If a television recap is designed to provide a point-by-point account of an episode’s plot, hopefully a television review provides some insight through analysis. What little insight I can impart has to do with the fact that even though, as this season’s motto proposes, old habits die hard, that doesn’t mean we should overlook change when it does occur. On the contrary, those moments where people can break out of habit and becoming something else are worth holding onto for dear life, and they’re likely the ones that stick in our minds until the bitter end. It’s no surprise, then, that Nola and Burton recall pivotal moments of change in their own pasts as death knocks on their respective doors. Israel’s old habits of being stubbornly dogmatic probably will die hard as well. Yet, this brief moment of change into a new person defines him much better than any recurring bad habits. In the same way, this episode and all the change it gives to Banshee will outlast any kind of repetition future episodes could possibly hold
– Sean Colletti
Bullet Points and Tears:
– There was another version of this review that was more comprehensive and set to be published last night, but the longer I thought about it, the more disingenuous it felt to not give Kai his due. We’ll talk about that fight and just about everything else in the next episode of Under the Hood. Thanks for humoring the slight departure here.

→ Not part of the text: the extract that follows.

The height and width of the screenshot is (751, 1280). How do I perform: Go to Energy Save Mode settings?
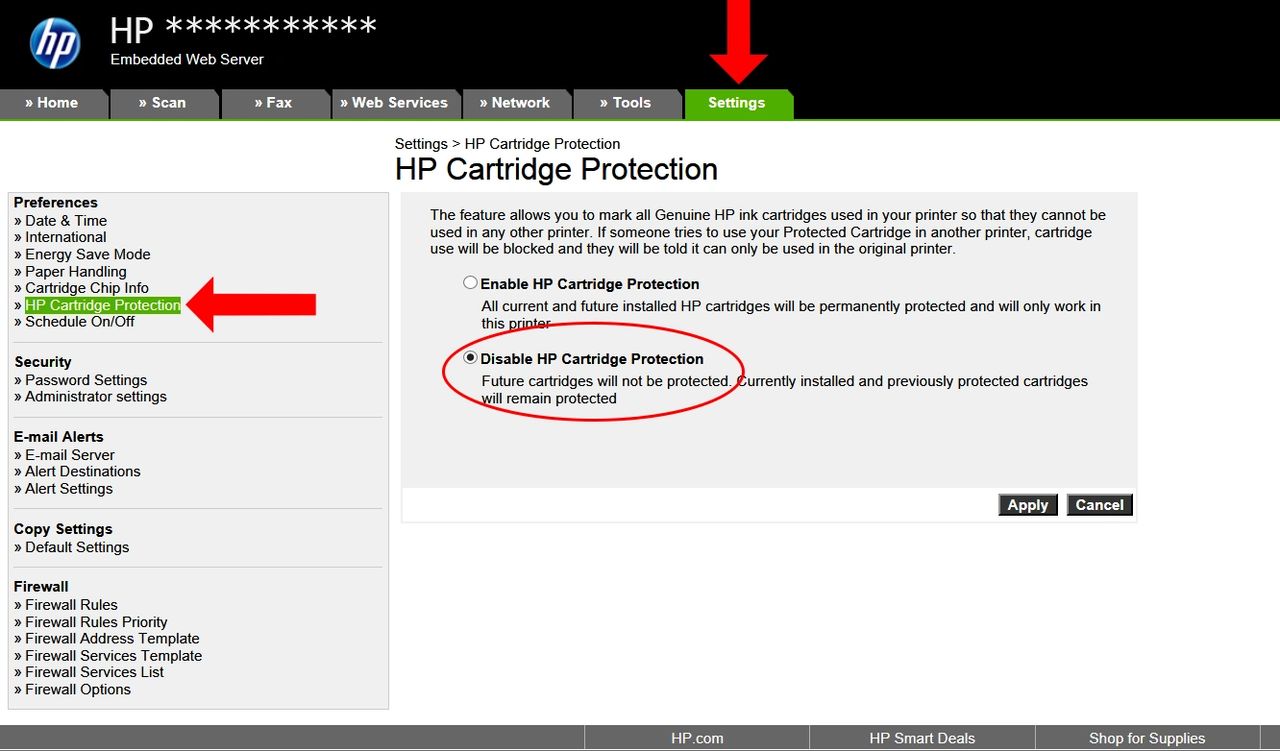tap(88, 254)
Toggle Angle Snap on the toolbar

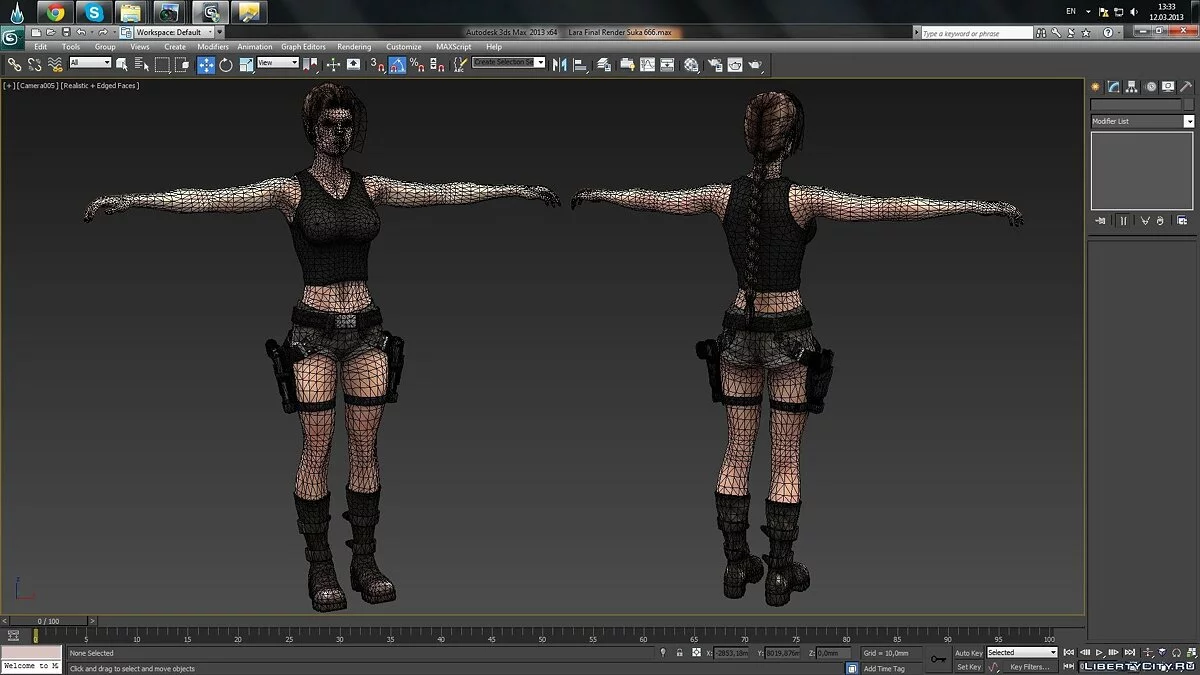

– Great addition of Denis O’Hare, who makes the Alan Ball-True Blood connection by following Zeljko Ivanek in the role of FBI pest.
– Huge, huge shout-out to the make-up team for what they did with post-fight Burton. Absolutely disgusting in the best way possible.
– If I was Wanda, I would have downed that old-fashioned immediately. Even with the extra sugar.
– Billy singing over Tommy’s body has been one of the best tags in the series thus far. Somber and effective at showing Billy’s connection to his Kinaho roots.
– Defending the Gaze: In all those strip club scenes, there’s is almost no nudity (what is there is in the brief shuffle after Tommy breaks in). Plus Brock’s dancer, Platinumm, gets to impart some sagely advice about women and getting involved with exes. All quiet on the gratuitous front.